* [Исходный текст]:

════

Чемодан с двойным дном


ПИРОЖКИ С ВЯЗИГОЙ

В международном экспрессе, который только что прибыл на советский пограничный пункт, шла обычная процедура проверки документов и багажа.

— Пожалуйста. — Пожилая женщина, не вставая с места, протянула бумаги и кивнула на объемистый чемодан: — Можете смотреть, он не заперт.

Документы подтверждали, что советская гражданка Леонтина Теофиловна Д. ездила в гости к родным и теперь возвращалась в город Л., где она постоянно проживала.

Уже возвращая паспорт и справки, контролер Александров всего на какую-то секунду задержал взгляд на пассажирке. «Не слишком ли у нее полная фигура при таком худом лице?» — подумал про себя.

Мельком осмотрев чемодан, контролер как бы невзначай попросил передать ему хозяйственную сумочку, которую пассажирка держала в руках.

— Так, для порядка, — вежливо улыбнулся контролер.

— О, будьте любезны, — вежливо улыбнулась пассажирка.

— А славные пирожки испекли вам на дорогу, — контролер взвесил на ладони пышный поджаристый пирожок. — Интересно, с чем они? С мясом или с капустой? А может, с вязигой? Самые мои любимые, никак не допрошусь жену, чтоб спекла. — И Александров медленно поднес пирожок к губам. Мельком кинул взгляд на владелицу сумочки. Напряженным взглядом она следила за всеми движениями контролера, и по лицу ее ползли красные пятна.

«А пирожочки-то тяжеловаты, придется посмотреть, с какой они начинкой», — решил контролер и положил нетронутый пирожок назад в сумочку. И когда пассажирка облегченно вздохнула, самым вежливым образом предложил ей сойти с поезда — надо соблюсти кое-какие формальности.

════

* [Задание]: Продолжите текст о досмотре в международном экспрессе начиная с места после его последнего предложения. Следующий далее список к этому отношения не имеет.

* [Извлеченные данные]:

════

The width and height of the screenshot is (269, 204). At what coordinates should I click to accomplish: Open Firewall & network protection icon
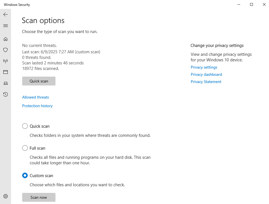click(6, 61)
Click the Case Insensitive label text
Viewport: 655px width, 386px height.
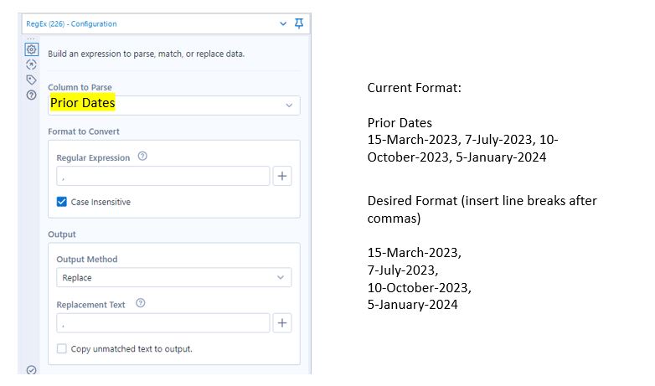pos(101,202)
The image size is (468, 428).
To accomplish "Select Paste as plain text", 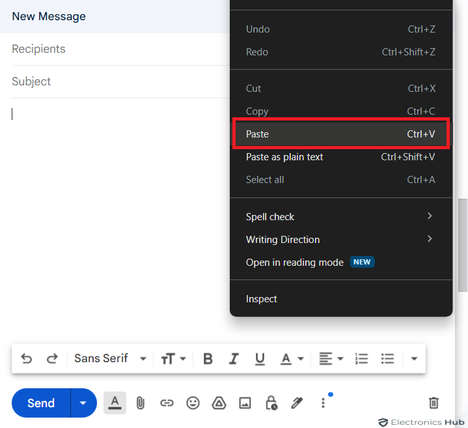I will coord(341,157).
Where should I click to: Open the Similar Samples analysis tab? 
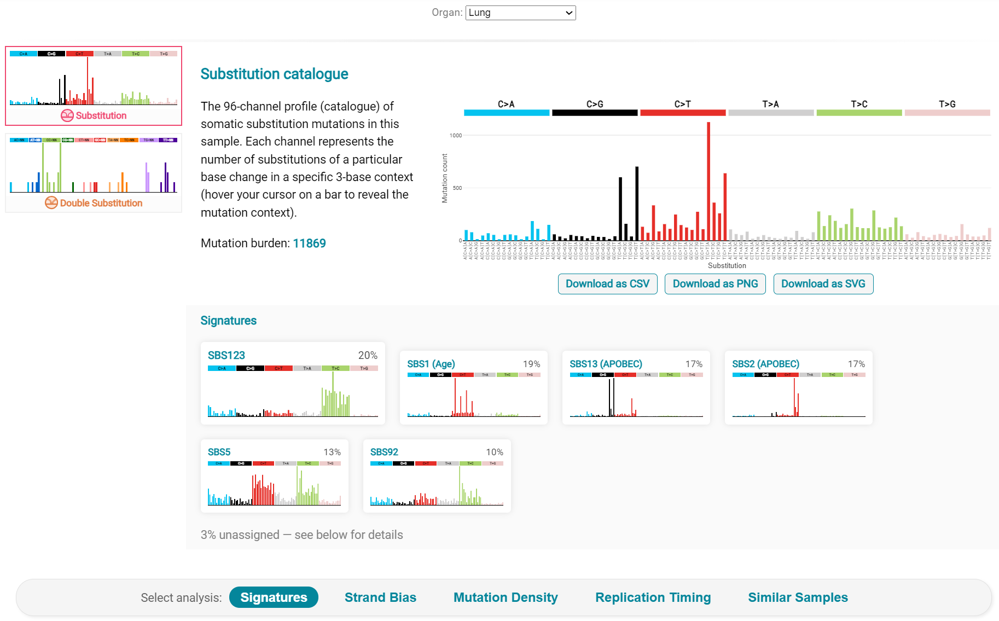click(x=798, y=597)
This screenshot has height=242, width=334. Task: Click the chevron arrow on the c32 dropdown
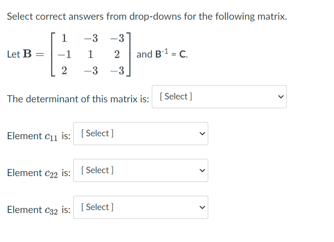click(201, 208)
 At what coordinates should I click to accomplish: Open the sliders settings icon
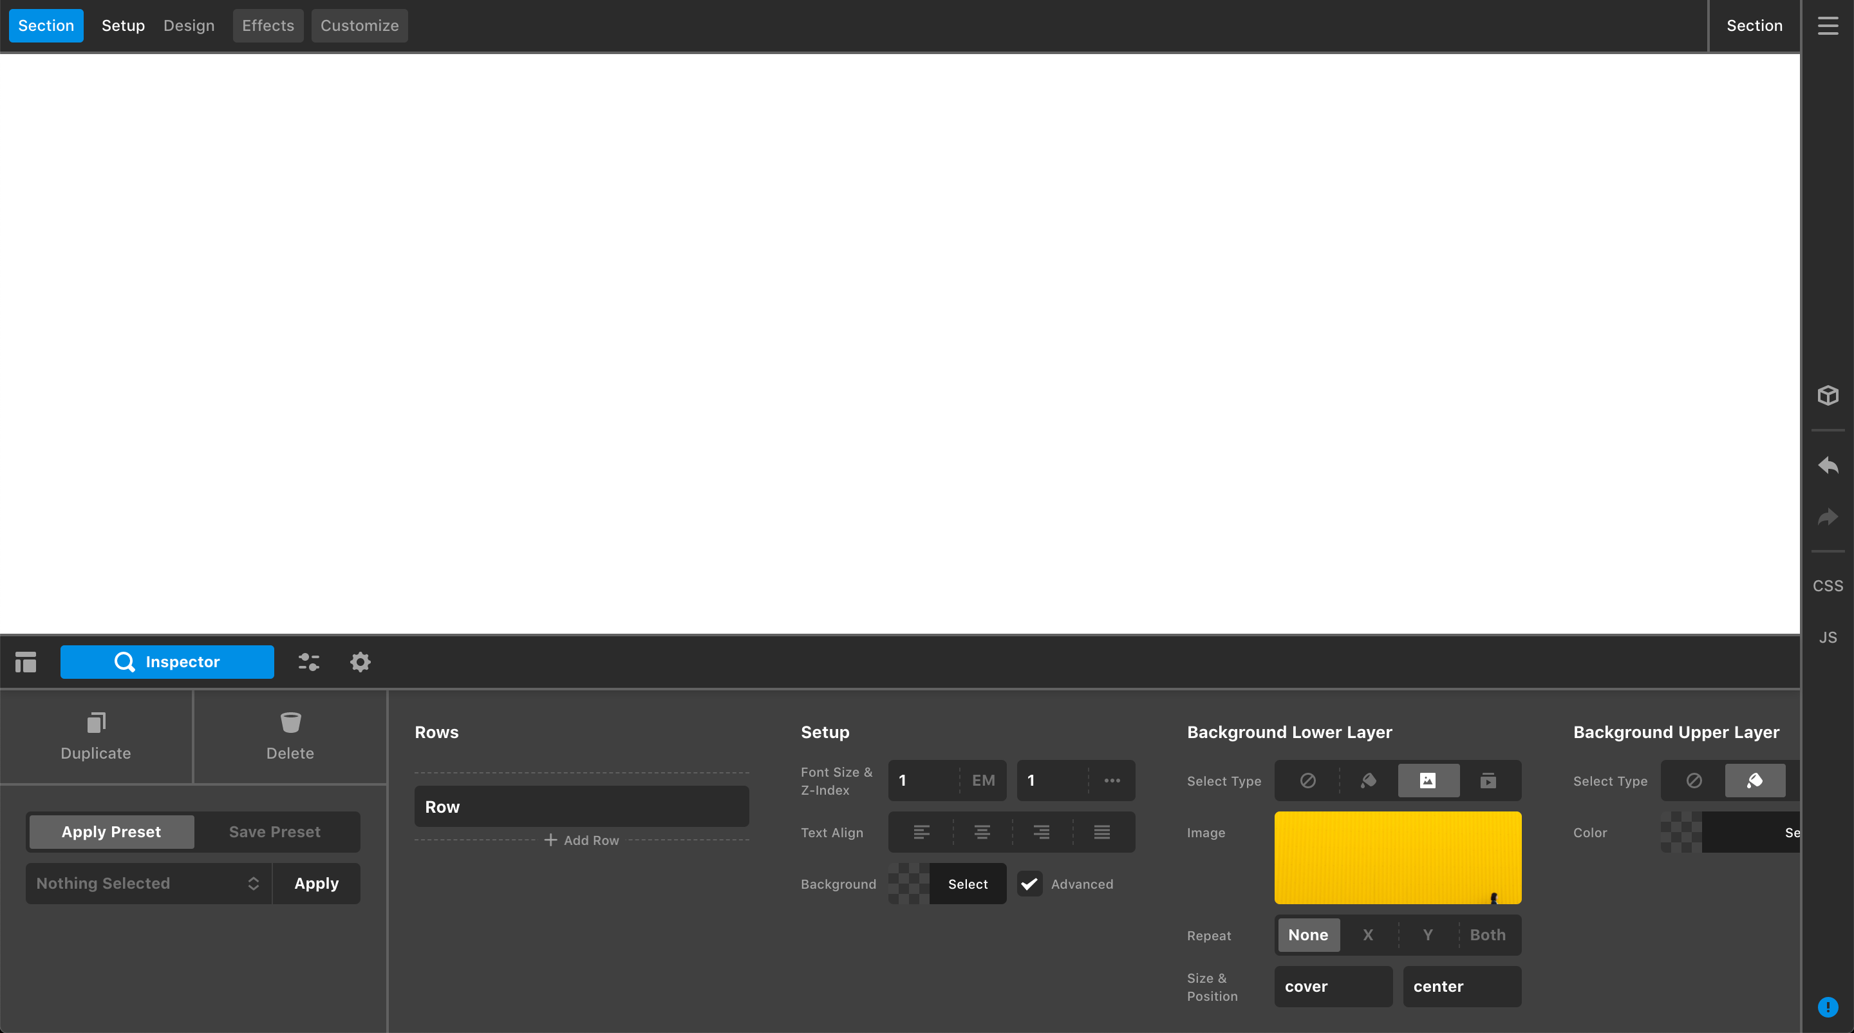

════

* [Ответ]:
Та не на шутку рассердилась.

— Вы пожалеете, что зря потревожили больную старую женщину, — раскричалась она, — ведь я даже двигаться не могу!

Гражданка действительно передвигалась с трудом — ее пришлось вести под руки. Впрочем, жалеть, что «зря потревожили старую женщину», не пришлось. Когда в дежурной «распробовали» ножом пирожок, из него выпали медальки с изображением божьей матери. Но это было сущим пустяком по сравнению с тем, что обнаружили на самой путешественнице. Не мудрено, что Леонтине Теофиловне было тяжеленько двигаться — ведь у нее под юбкой, плотно прикрепленные к поясу вместо подвязок, висели три с лишним тысячи распятых на крестиках Иисусов Христов.

Да, наметанный глаз «таможенного аса», как прозвали Александра Васильевича Александрова, и на этот раз не подвел его. За два десятка лет своей сложной работы сколько обнаружил он бриллиантов, вделанных с ювелирной точностью в «футляры» из… грецких орехов. Сколько вытащил золотых колец, зашитых в детских плюшевых мишках! А валюта, простеганная в ватных одеялах! А нейлоновые чулки в резиновых мячиках!

Однако помимо спекулянтов барахлом и валютчиков нет-нет да и встречались и спекулянты особого рода — эти везли не опиум, не огнестрельное оружие, не золото. Их контрабандой были кресты, иконки, мистические книжечки, в которых библейские притчи мирно уживались с антисоветскими сказочками.

Я рассматриваю обнаруженных у Д. где-то там, за кордоном, отштампованных для советской страны богов. Нет, на этот раз даже «всемогущему» богу не удалось нелегально перейти границу. Но интересно, куда же собирались направить стопы его?

Среди кипы религиозной литературы, обнаруженной в двойном дне принадлежавшего Д. чемодана, было и несколько журналов. В одном из них между страницами был аккуратно вклеен листочек. На листочке меленьким почерком были записаны какие-то адреса. И мне захотелось пойти по одному из них…

КРАПЛЕНЫЕ КРЕСТОВЫЕ ДАМЫ

…Едва забрезжит хмурое утро и затренькают колокола кафедрального костела Иисуса Христа на площади Карла Маркса, как раздается на Тестовой улице зычный голос настоятельницы монашеского ордена «сестер служебниц непорочной девы Марии»:

— Вставайте, сестры, на молитву!

— Помолимся господу нашему! — вторят им монашки ордена «святого Викентия», живущие на улице Гагарина.

— Помолимся, — подхватывают «василиянки», то есть приверженницы «святого Василиана» с улицы Добролюбова.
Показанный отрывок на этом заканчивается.